EXERCISE OBJECTIVE: Set down exactly the lines running from the line with "You are a computer-use agent." to the end of the listing below, both ends included.

-- DATASET RECORDS follows --

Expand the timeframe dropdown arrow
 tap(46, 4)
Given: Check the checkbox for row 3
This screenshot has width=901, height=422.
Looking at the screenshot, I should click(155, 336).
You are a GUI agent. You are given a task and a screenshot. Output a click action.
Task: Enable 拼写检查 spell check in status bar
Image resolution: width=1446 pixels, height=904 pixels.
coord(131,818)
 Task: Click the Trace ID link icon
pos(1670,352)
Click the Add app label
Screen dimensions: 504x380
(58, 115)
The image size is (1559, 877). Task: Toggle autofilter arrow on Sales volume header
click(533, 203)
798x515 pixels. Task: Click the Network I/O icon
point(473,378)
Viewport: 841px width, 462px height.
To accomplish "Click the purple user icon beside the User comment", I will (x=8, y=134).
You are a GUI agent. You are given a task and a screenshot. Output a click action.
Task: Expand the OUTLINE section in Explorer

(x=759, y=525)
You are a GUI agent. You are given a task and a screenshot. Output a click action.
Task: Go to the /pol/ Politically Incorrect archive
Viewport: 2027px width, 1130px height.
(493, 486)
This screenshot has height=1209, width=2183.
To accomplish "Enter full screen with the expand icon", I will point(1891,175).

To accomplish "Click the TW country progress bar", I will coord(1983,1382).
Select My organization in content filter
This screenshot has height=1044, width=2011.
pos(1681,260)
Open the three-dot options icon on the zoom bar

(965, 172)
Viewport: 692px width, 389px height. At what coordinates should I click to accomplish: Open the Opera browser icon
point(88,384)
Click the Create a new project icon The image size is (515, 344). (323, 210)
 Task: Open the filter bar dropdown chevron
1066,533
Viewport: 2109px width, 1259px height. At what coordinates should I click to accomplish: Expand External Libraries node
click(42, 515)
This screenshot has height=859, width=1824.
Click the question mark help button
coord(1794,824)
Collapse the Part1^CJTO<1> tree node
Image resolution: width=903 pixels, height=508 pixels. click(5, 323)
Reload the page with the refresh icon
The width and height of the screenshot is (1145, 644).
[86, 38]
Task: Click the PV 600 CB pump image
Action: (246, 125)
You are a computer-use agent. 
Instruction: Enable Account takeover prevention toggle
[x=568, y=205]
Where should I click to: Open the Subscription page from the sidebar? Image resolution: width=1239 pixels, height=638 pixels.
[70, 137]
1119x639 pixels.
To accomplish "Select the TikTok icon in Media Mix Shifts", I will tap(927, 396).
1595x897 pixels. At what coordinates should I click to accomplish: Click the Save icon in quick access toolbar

-- DATASET RECORDS concluded --

REPLY:
You are a computer-use agent. 
Instruction: Enable Account takeover prevention toggle
[x=568, y=205]
Where should I click to: Open the Subscription page from the sidebar? Image resolution: width=1239 pixels, height=638 pixels.
[70, 137]
1119x639 pixels.
To accomplish "Select the TikTok icon in Media Mix Shifts", I will tap(927, 396).
1595x897 pixels. At what coordinates should I click to accomplish: Click the Save icon in quick access toolbar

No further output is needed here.